Text provided:

──────────────────────────────

Ask HN: Favorite Books or Articles about Economics? - tokenadult

I notice quite a few threads here with rather divergent opinions about economic theory, so I thought I'd ask the general question for all readers, what writings about economics do you recommend for a nonspecialist? I'm particularly eager to find readable basic expositions of economics that presuppose knowledge of calculus. One example I have found is<p>http://resolver.caltech.edu/CaltechBOOK:2005.002<p>and I would be happy to hear about more, as I haven't committed myself to any one approach to economics as I try to self-educate in that subject.
======
nostrademons
Grab a good textbook or two. I learned mostly from Paul Samuelson for
microeconomics and Gregory Mankiw for macroeconomics. Other good sources:
Benjamin Graham's investing books, Warren Buffett's Berkshire Hathaway letters
from the chairman. If you want to understand anything about Keynesianism, I'd
suggest reading the original Keynes ( _The General Theory of Interest,
Employment, and Money_ ); almost everyone who writes stuff about Keynesianism
on the net doesn't understand it.

──────────────────────────────

Dataset rows:
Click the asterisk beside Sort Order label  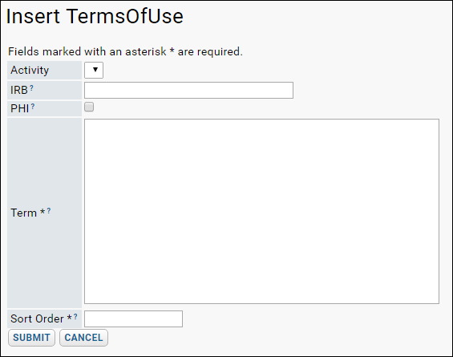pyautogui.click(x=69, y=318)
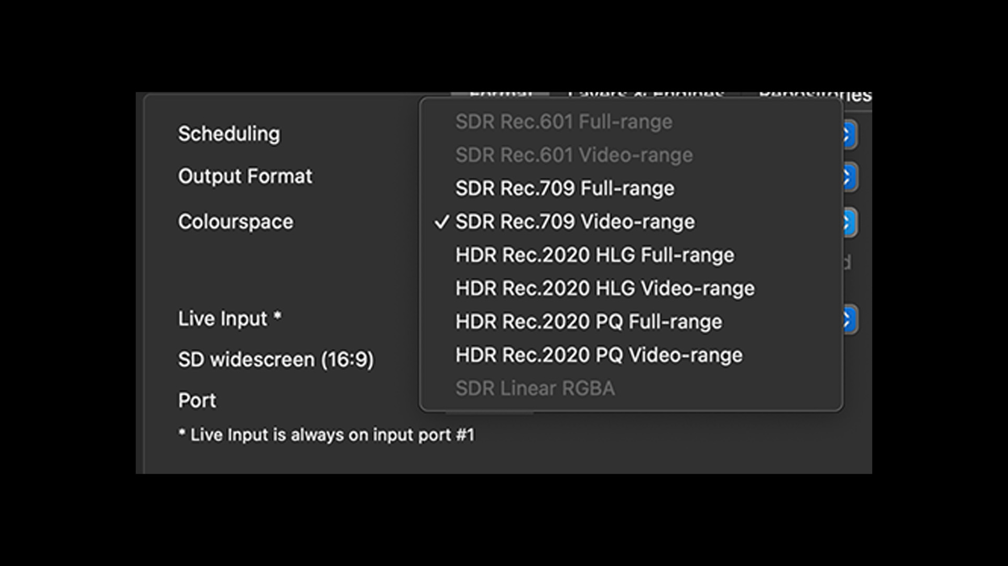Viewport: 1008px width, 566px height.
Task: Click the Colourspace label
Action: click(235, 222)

──────────────────────────────

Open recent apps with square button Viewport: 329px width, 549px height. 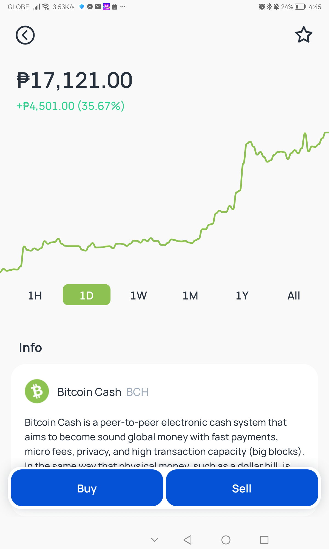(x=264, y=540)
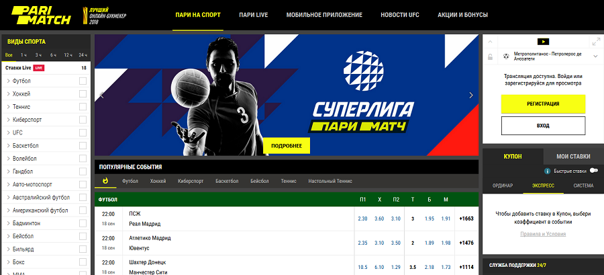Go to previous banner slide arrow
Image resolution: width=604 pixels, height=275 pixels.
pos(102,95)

──────────────────────────────

Directions:
A) Answer these about the economics reading thread, one line each:
(i) What kind of basic expositions of economics is the original poster especially eager to find?
(ii) Whose textbook did nostrademons mostly learn macroeconomics from?
(iii) Whose letters from the chairman does nostrademons list as another good source?
B) Write what comes next in the economics reading thread, picking up after the last sentence of nostrademons's reply.

Responses per task:
A)
(i) Readable basic expositions of economics that presuppose knowledge of calculus.
(ii) Gregory Mankiw's.
(iii) Warren Buffett's Berkshire Hathaway letters.

B)
I'd be skeptical of almost every easily-understandable article you read on the
net. They always seem to fall into one of two categories:

a.) They're written by amateurs who don't really understand economics but
think they do. (This covers nearly everything on Reddit.)

b.) They're written by professionals who understand economics but are writing
for an audience that doesn't, and so they leave out crucial detail. (This
includes Krugman's columns and most econ blogs.)

Expect to pay money; it's not like computer science, where nearly all the good
stuff is available for free on the net. You don't need to pay a lot of money
though; my dad picked up Samuelson's textbook for me for $5 at a flea market
in Harvard Square. And unless you've got a really good professor, textbooks
are just as good as courses.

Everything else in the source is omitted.